Durante os 30 anos que vivi no modesto lugar, juntei anotações, troquei correspondência com ex-prisioneiros libertários, alguns só anti-fascistas e consegui substanciosos documentos, e em Julho de 1951 pude trazê-los para o Rio de Janeiro, Brasil, onde procurei a liberdade. No início tudo não passava de papéis velhos, muitos de embrulhos, insuspeitos. Aos poucos fui seleccionando por assuntos e, em Maio de 1957 consegui publicar NA INQUISIÇÃO DE SALAZAR, 270 páginas, tamanho 16 x 27, pela Editora Germinal, de Roberto das Neves. E com as anotações e documentos que sobraram, ainda publiquei A FOME EM PORTUGAL. (290 páginas) em 1958; O RETRATO DA DITADURA PORTUGUESA (216 páginas) em 1962, todos no Rio de Janeiro, e na Venezuela, PORTUGAL. HOI, um pequeno opúsculo também divulgado pela revista ANARCHIA, na Itália, em capítulos, graças à ajuda de Victor Garcia, das Juventudes Libertárias Espanholas, no Exílio, anarquista que havia conhecido quando esteve no Brasil.

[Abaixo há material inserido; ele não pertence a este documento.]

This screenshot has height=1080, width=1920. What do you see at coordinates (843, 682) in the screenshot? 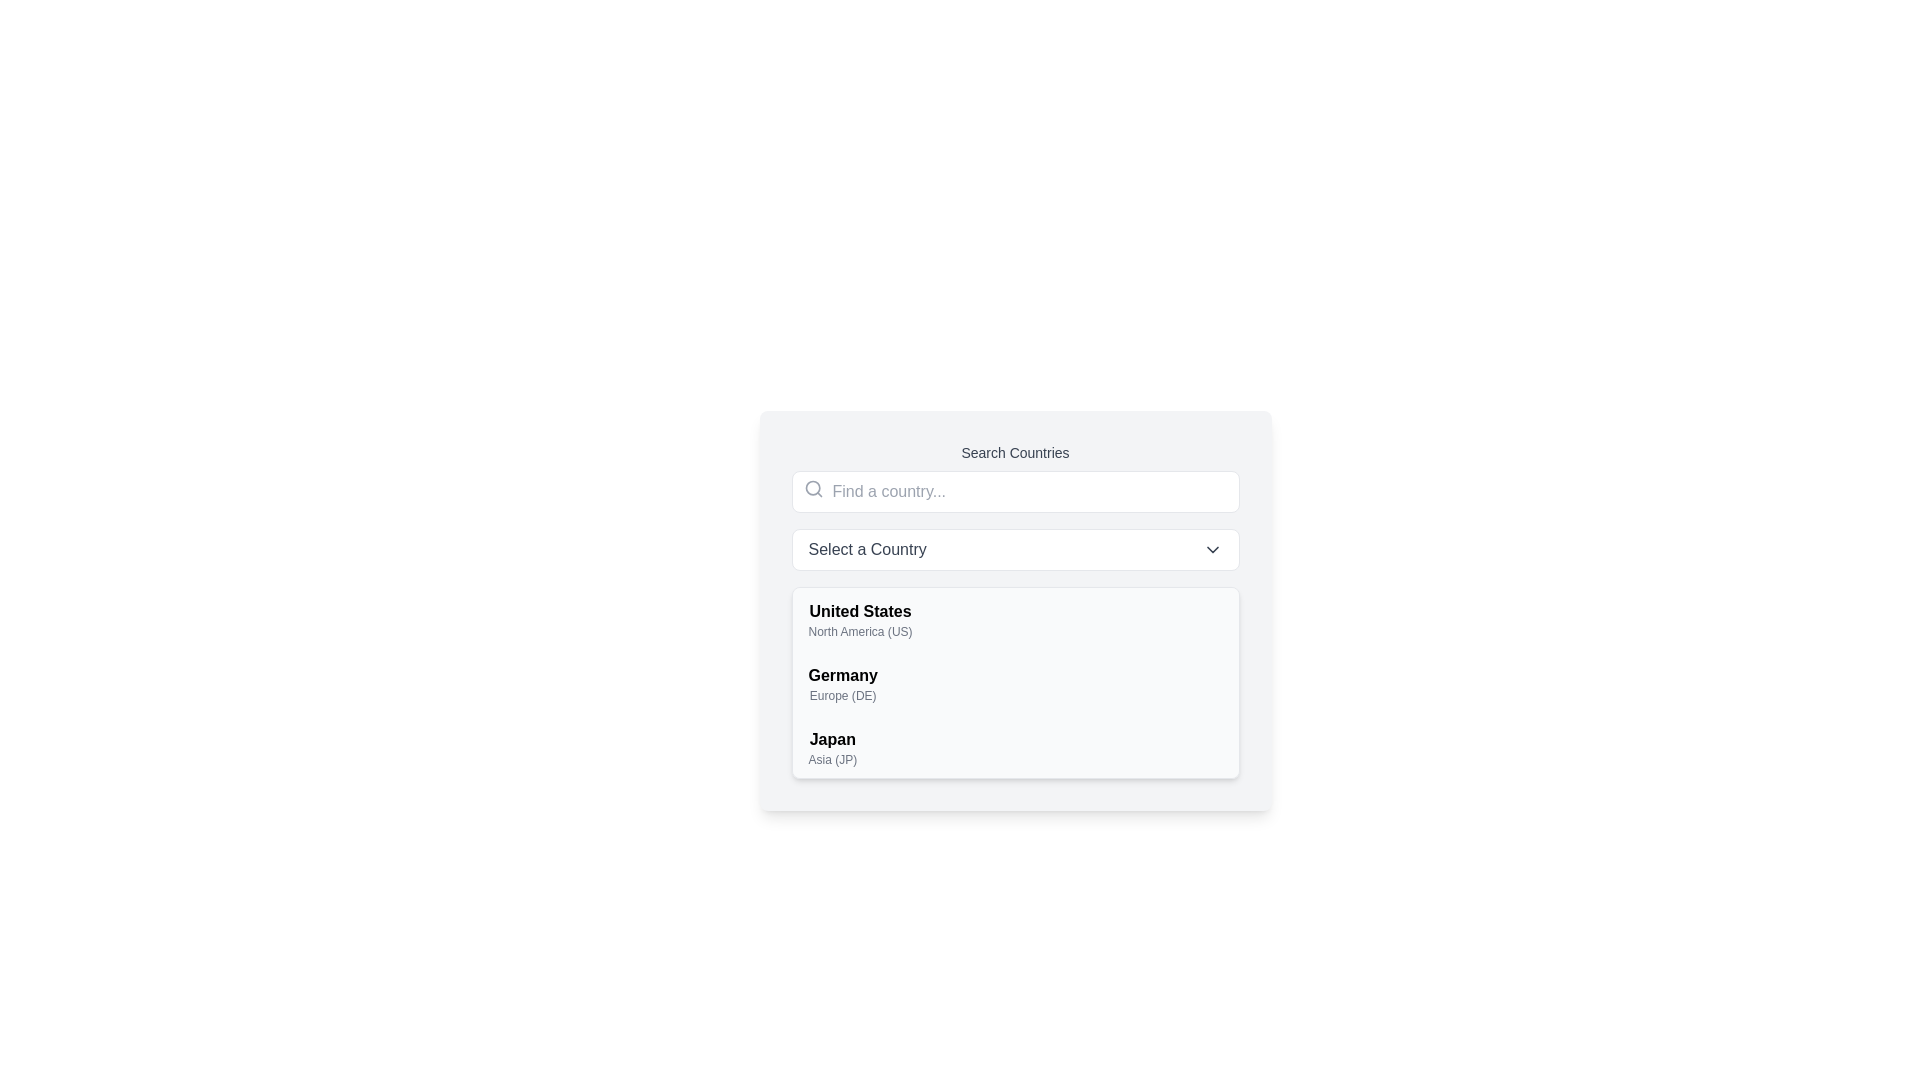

Não foi exclusivamente motivado pelos meus livros, mas a partir deles realizaram-se no Brasil comícios contra as ditaduras Ibéricas  e apareceram outras publicações, e eu, não parei mais uma pesquisa que me rendeu um acervo  que hoje estou passando aos mais jovens na Suíça, Espanha, Portugal e Brasil, esperançoso que não aconteça com esse acervo o que está acontecendo com o arquivo do CÍRCULO ALFA DE ESTUDOS HISTÓRICOS, formado em São Paulo, Brasil, por dez companheiros (1986). Com o falecimento da maioria, dos TRÊS que restaram, um deles tenta tornar-se dono .
O tempo decorrido deu origem a outras ditaduras, ao aparecimento de outros tiranos  que fizeram derramar rios de sangue.
Ainda no campo de "batalha libertária"  depois de MEIO SÉCULO que meu livro denunciou uma ditadura, um ditador, Portugal tomou-se uma democracia e os políticos que foram chegando e alguns podem até ser descendentes de servidores do fascismo, aprovaram a fixação de uma placa no local onde o autor começou escrever NA INQUISIÇÃO DE SALAZAR, na rua de Agudela, esquina com a rua Verdeiro do Carmo, logo que a velha casa foi demolida (25 - 4 - 2005). Dir-se-ia que foi um pequeno reparo das tantas injustiças cometidas pela ditadura, que os "democratas" não corrigiram devidamente.